> [WHAT NEEDS TO BE DONE]
Pull out the lines from the one containing "Given: Open the map layers control" through the final line of the listing below and repeat them exactly. Leave the pictures behind.

> [MATERIAL TO PROCESS]
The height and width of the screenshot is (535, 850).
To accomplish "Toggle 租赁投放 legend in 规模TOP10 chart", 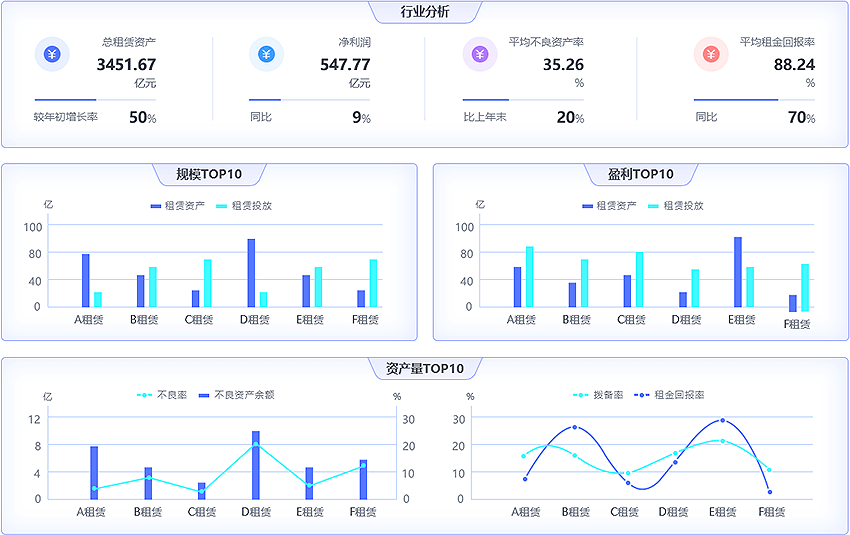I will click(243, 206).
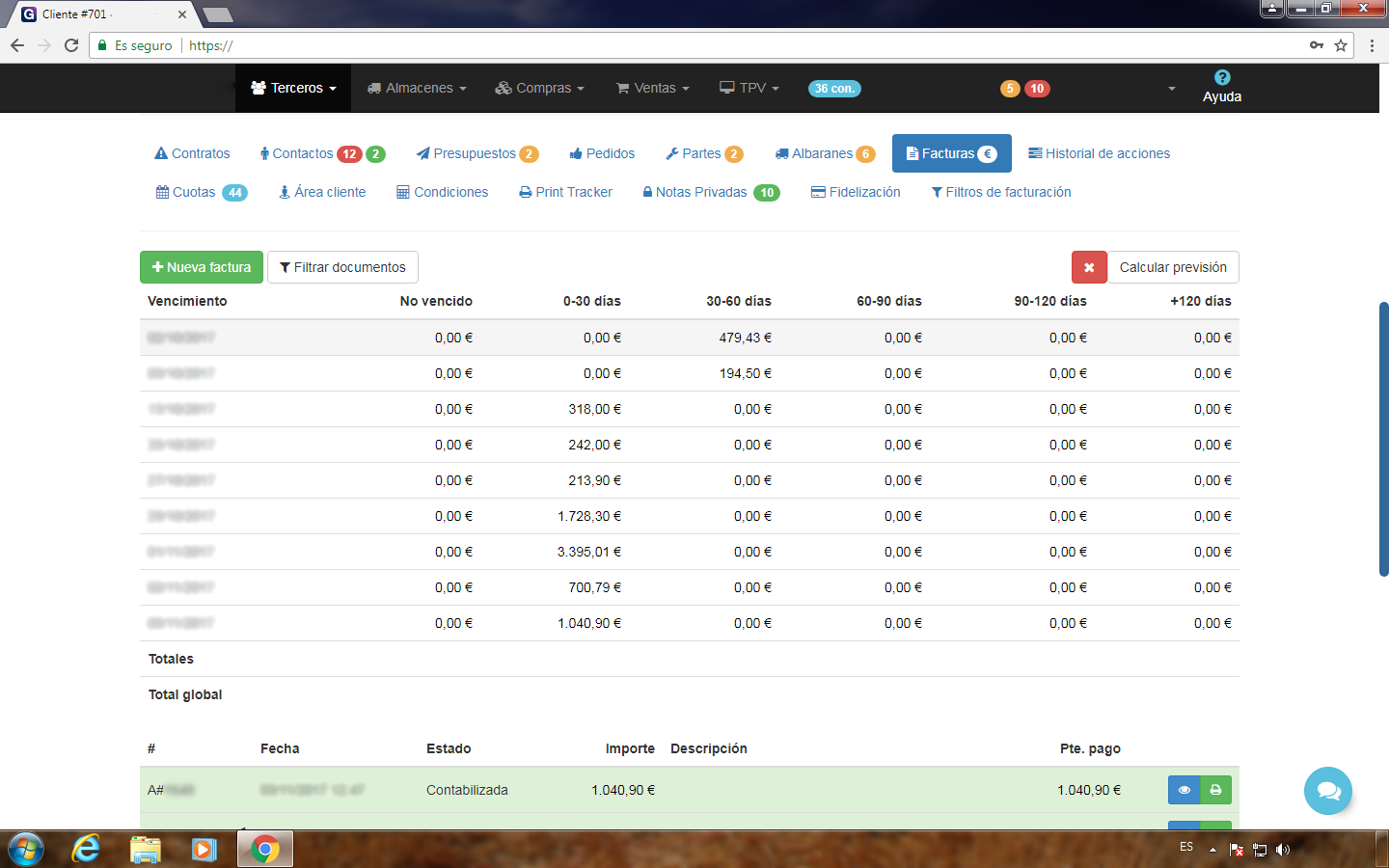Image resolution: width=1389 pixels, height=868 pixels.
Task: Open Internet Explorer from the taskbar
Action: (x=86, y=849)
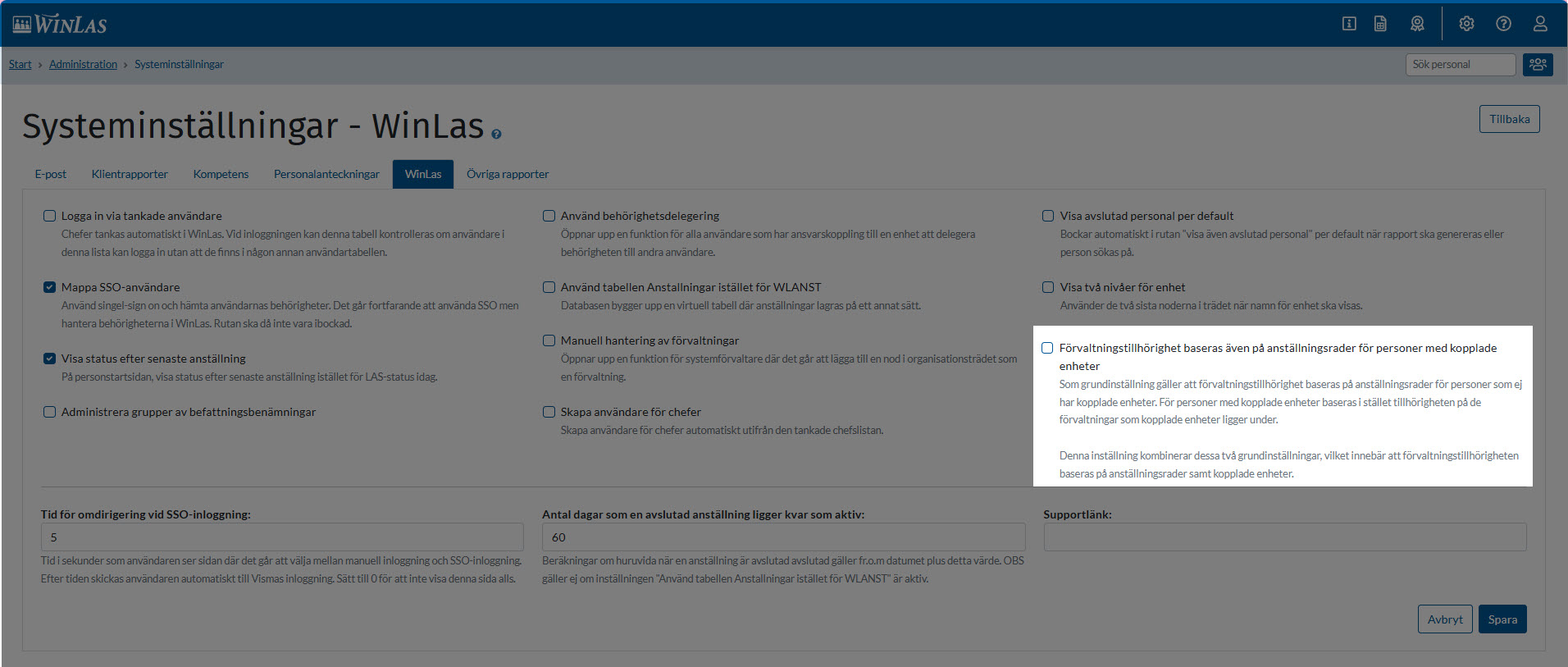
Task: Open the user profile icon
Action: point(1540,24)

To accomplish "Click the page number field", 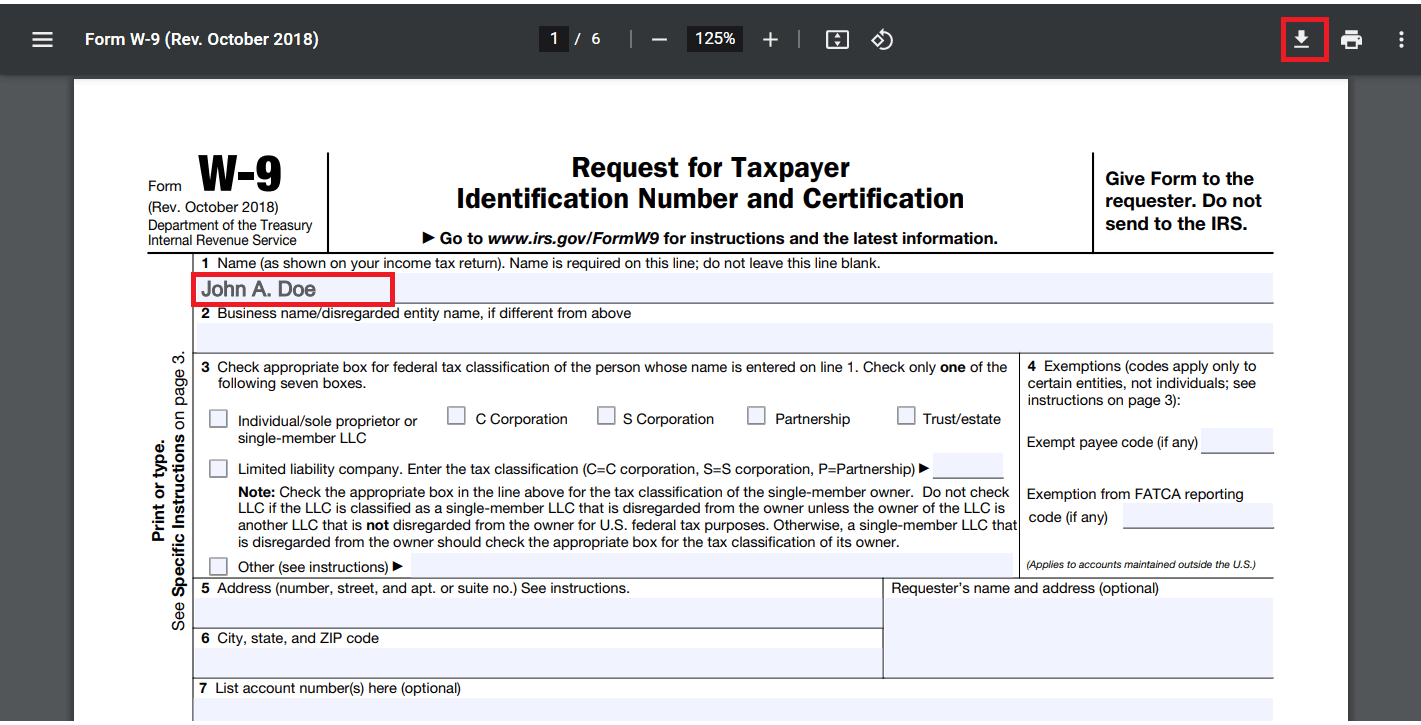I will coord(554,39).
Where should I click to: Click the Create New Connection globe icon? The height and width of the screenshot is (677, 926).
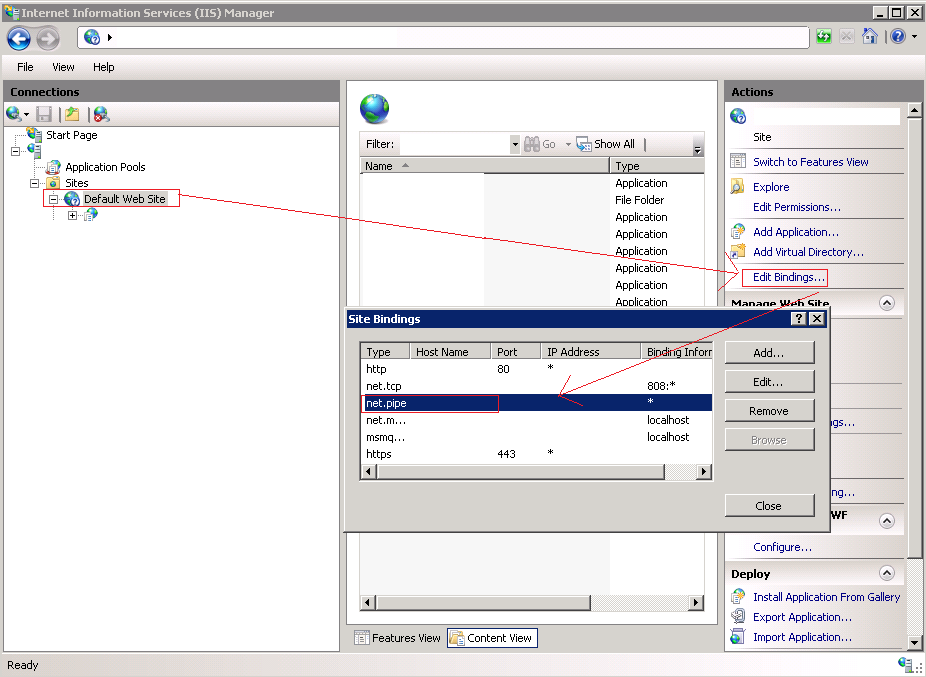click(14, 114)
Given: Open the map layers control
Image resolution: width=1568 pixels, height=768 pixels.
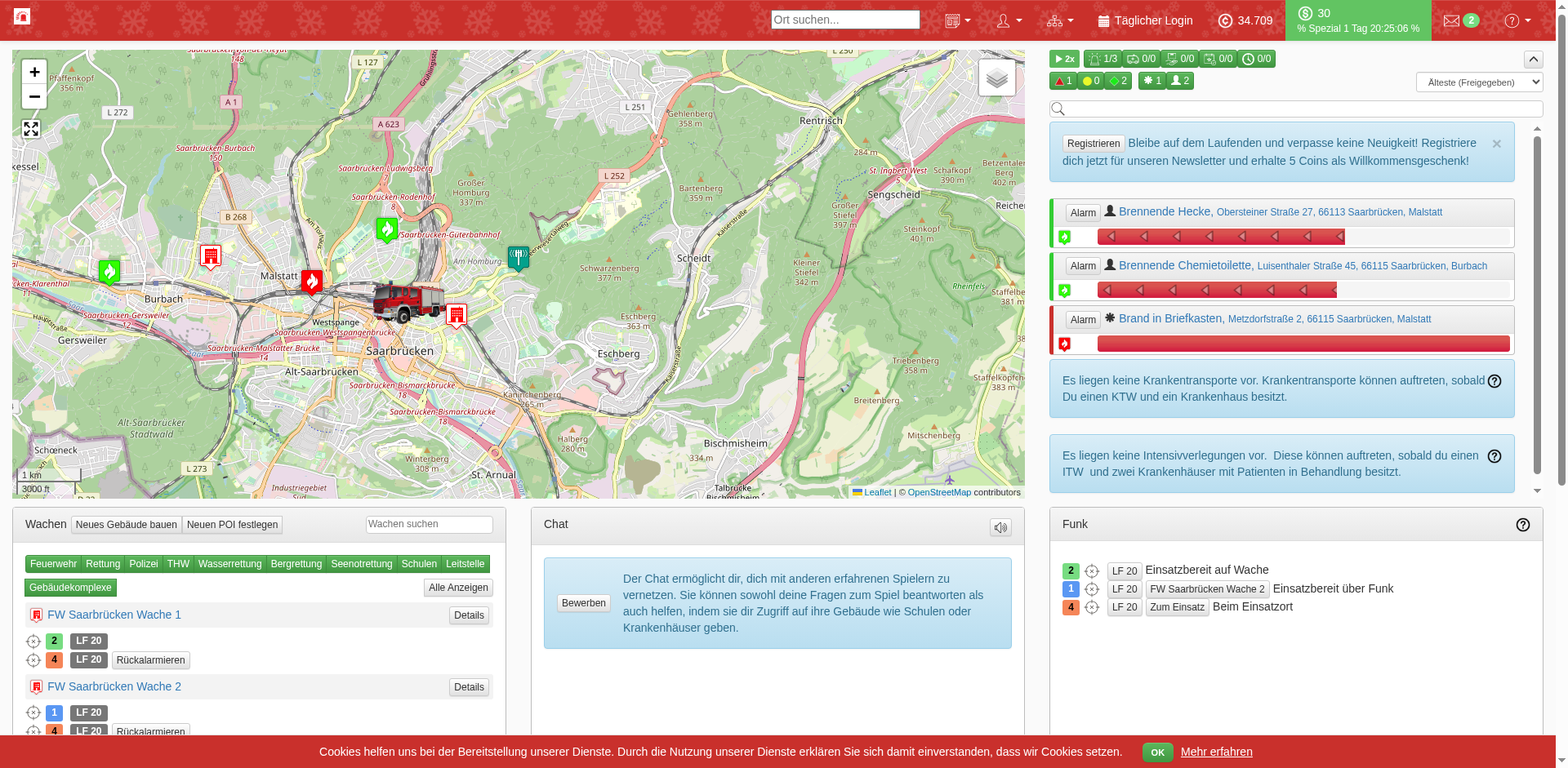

> [EXERCISE RESULT]
Given: Open the map layers control
Image resolution: width=1568 pixels, height=768 pixels.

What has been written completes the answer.